Transition énergétique oblige, la demande en minérais stratégiques destinés à fabriquer les batteries rechargeables des voitures électriques connaît un boom spectaculaire qui va aller croissant. Car pour fabriquer des batteries, des éoliennes, des véhicules électriques, il faut du lithium, du cobalt, du cuivre, du manganèse, du tungstène, autant de minerais dont un pays d’Afrique centrale, la République démocratique du Congo (RDC), est abondamment pourvu. Premier producteur mondial de cobalt, quatrième de cuivre, ce pays abrite également les plus grandes réserves de lithium de roche dure, un minerai indispensable à la fabrication de véhicules électriques. 

Après la décision prise ce mercredi 29 juin par les Etats membres de l’Union européenne de renoncer aux véhicules à essence et à diesel d’ici 2035, pour n’autoriser à la vente que les seuls véhicules électriques, les pressions et les appétits vont encore s’aiguiser davantage autour du secteur minier congolais. Lequel, depuis plusieurs années, s’est mué en un véritable far-west, avec pillage et bradage en règle des richesses du sous-sol du pays par les entreprises occidentales et chinoises qui les exploitent, et l’aimable complicité de responsables politiques congolais. Sans oublier les pays voisins, tels le Rwanda et l’Ouganda, qui mènent depuis une vingtaine d’années une guerre sans fin dans l’est du pays, où ils se servent en or, coltan, bois précieux, au prix de souffrances sans fin pour les populations.

_DONNÉES À TRAITER_:
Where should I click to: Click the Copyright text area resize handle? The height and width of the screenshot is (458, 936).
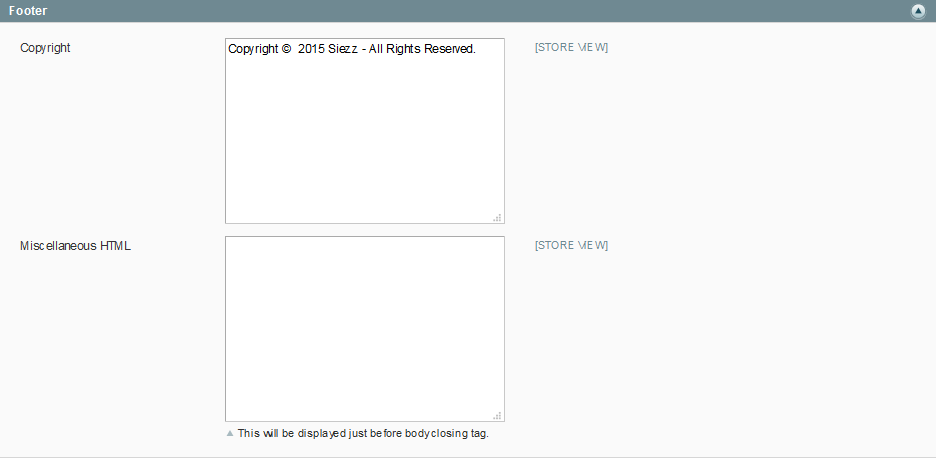tap(497, 217)
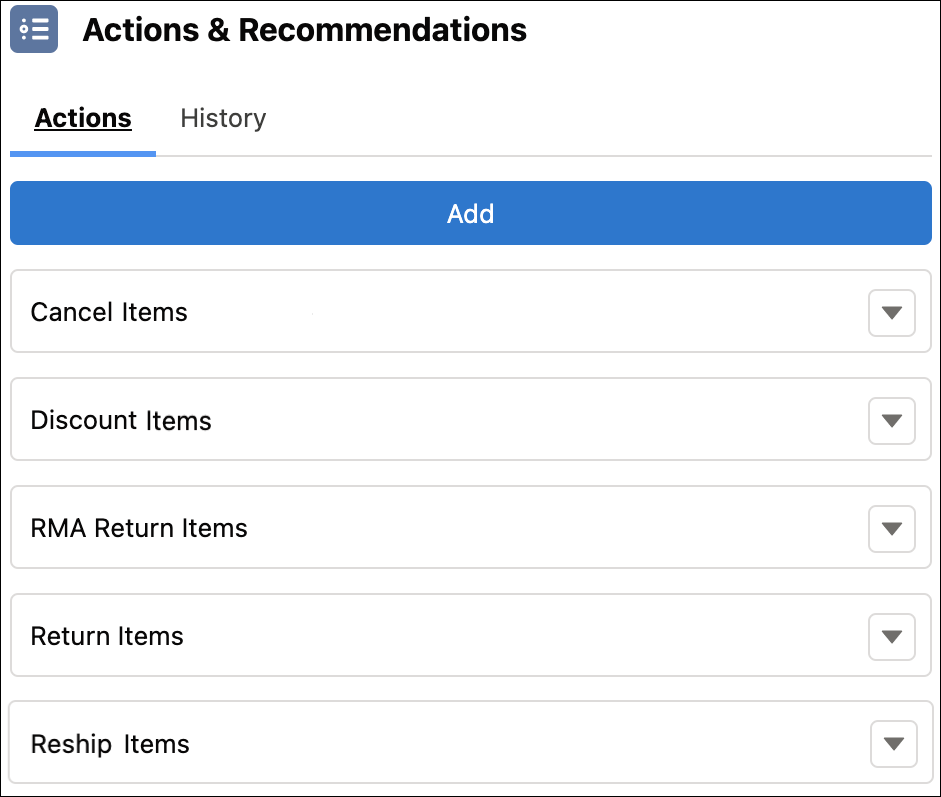Expand the Discount Items dropdown menu
The image size is (941, 797).
pos(892,421)
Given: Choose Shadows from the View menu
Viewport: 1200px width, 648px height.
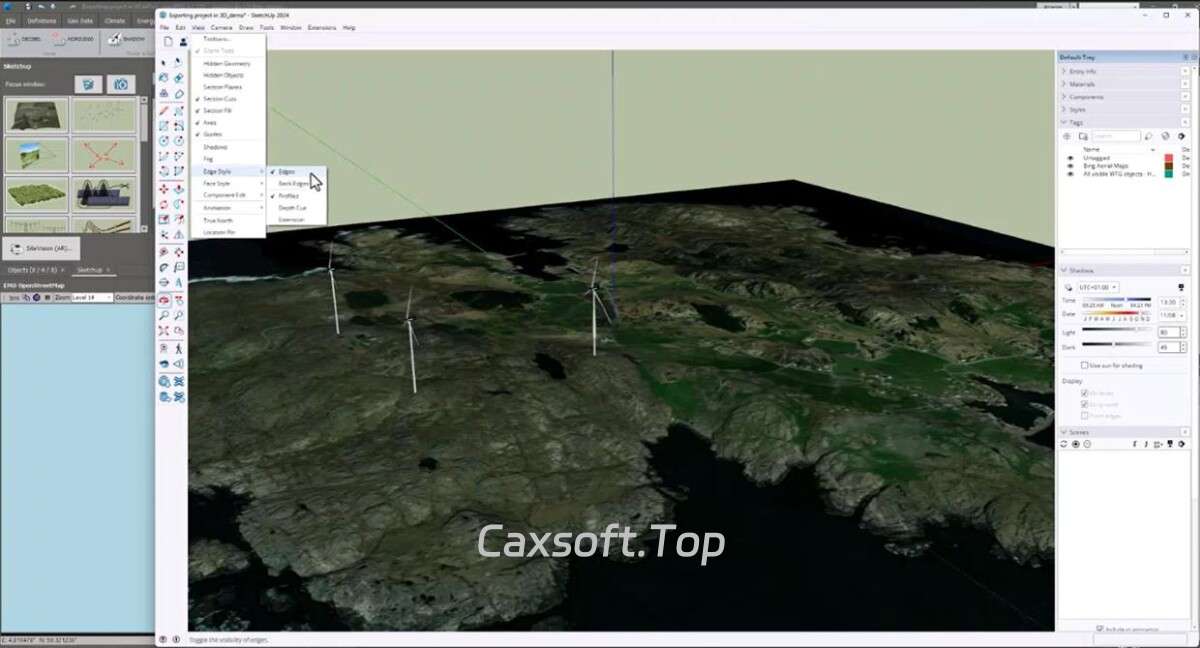Looking at the screenshot, I should coord(215,147).
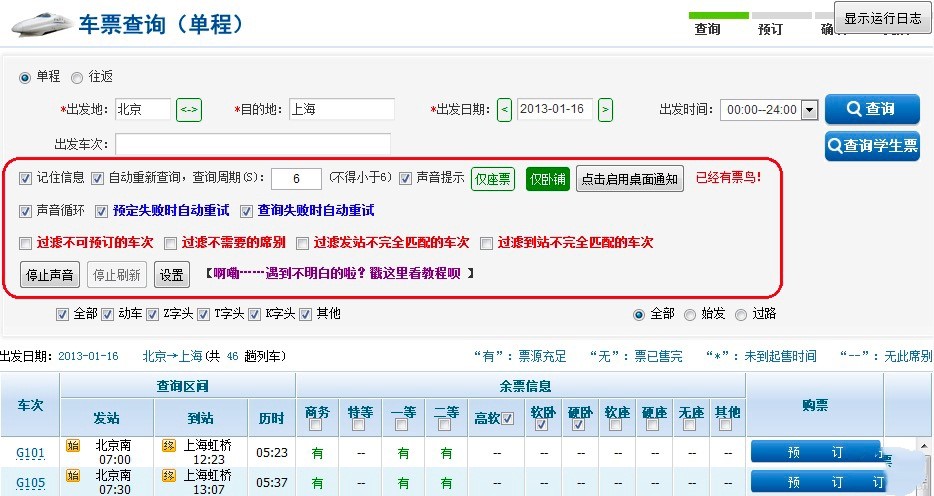Image resolution: width=934 pixels, height=496 pixels.
Task: Click the high-speed train logo
Action: [42, 25]
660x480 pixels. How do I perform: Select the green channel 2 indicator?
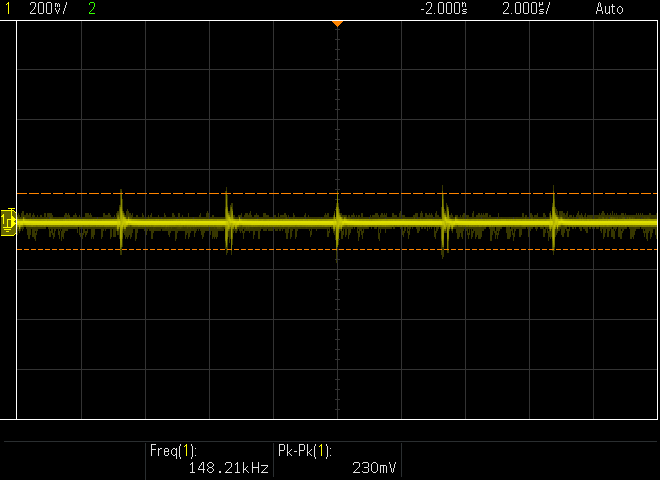point(92,8)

_ACTIONS À MENER_:
A: Pouvez-vous présenter en liste numérotée les lignes des entrées qui vont de celle contenant « Given: Choose Shadows from the View menu » jusqu'à la fin des entrées, ces deux limites comprises, en omettant les lignes vides et les images ?
B: Pouvez-vous poursuivre le texte sur le secteur minier congolais à partir de sa dernière phrase ?
Le texte et les entrées n'ont aucun lien entre eux.

_RÉPONSES PAR TÂCHE_:
A:
1. Given: Choose Shadows from the View menu
2. Viewport: 1200px width, 648px height.
3. Looking at the screenshot, I should coord(215,147).
4. Image resolution: width=934 pixels, height=496 pixels.
5. Task: Click the high-speed train logo
6. Action: [42, 25]
7. 660x480 pixels. How do I perform: Select the green channel 2 indicator?
8. point(92,8)

B:
C’est dans ce contexte tendu mais prometteur en termes d’opportunités d’affaires que Philippe, roi des Belges depuis 2013, a effectué du 7 au 13 juin son premier voyage officiel en République démocratique du Congo. Dans le but de relancer la «coopération» entre les deux pays et tenter d’aplanir les tensions liées à leurs quelque 65 ans de passé colonial commun, qui ont ressurgi dans la foulée du mouvement «Black Lives Matter». Le roi des Belges s’est toutefois refusé à présenter des excuses comme l’espéraient certains Congolais, se contentant d’exprimer à nouveau ses «plus profonds regrets» pour les horreurs commises durant les six décennies de présence belge au Congo. Des atrocités incarnées par le retour à Kinshasa de la dent du leader indépendantiste Patrice Lumumba, déposée le 30 juin dans un mausolée à sa mémoire. Un scénario particulièrement macabre, puisque cette dent, conservée en Belgique par la fille du fonctionnaire belge qui l’avait assassiné, est tout ce qui reste de Patrice Lumumba, dont le corps fut découpé en morceaux et dissout dans de l’acide.  

Les actes symboliques posés par la Belgique durant ce mois de juin visent certes à contribuer à revisiter un passé que l’ex-puissance coloniale peine à regarder en face. Mais ils participent également de la volonté de Bruxelles de se maintenir dans la course, à l’heure où le sous-sol de la RDC suscite plus que jamais d’énormes convoitises. Les réserves identifiées de quelque 132 millions de tonnes de lithium, situées dans la région de Manono, devraient commencer à être exploitées l’année prochaine par une compagnie australienne, AVZ Minerals, qui en détient le permis d’exploitation. 

En novembre de l’année dernière, Kinshasa avait abrité un forum économique, le «DRC - Africa Business Forum», au cours duquel les autorités avaient évoqué des réserves de 400 millions de tonnes de lithium et 25 millions de tonnes de cobalt, faisant selon elles de leur pays «la solution dans la transition écologique et énergétique». A cette occasion, elles avaient insisté sur leur volonté de transformer le lithium sur place, pour y fabriquer des batteries de véhicules électriques. Et bénéficier ainsi, davantage qu’en exportant ce minerai brut, des formidables retombées économiques qui s’annoncent grâce à la généralisation de la voiture électrique.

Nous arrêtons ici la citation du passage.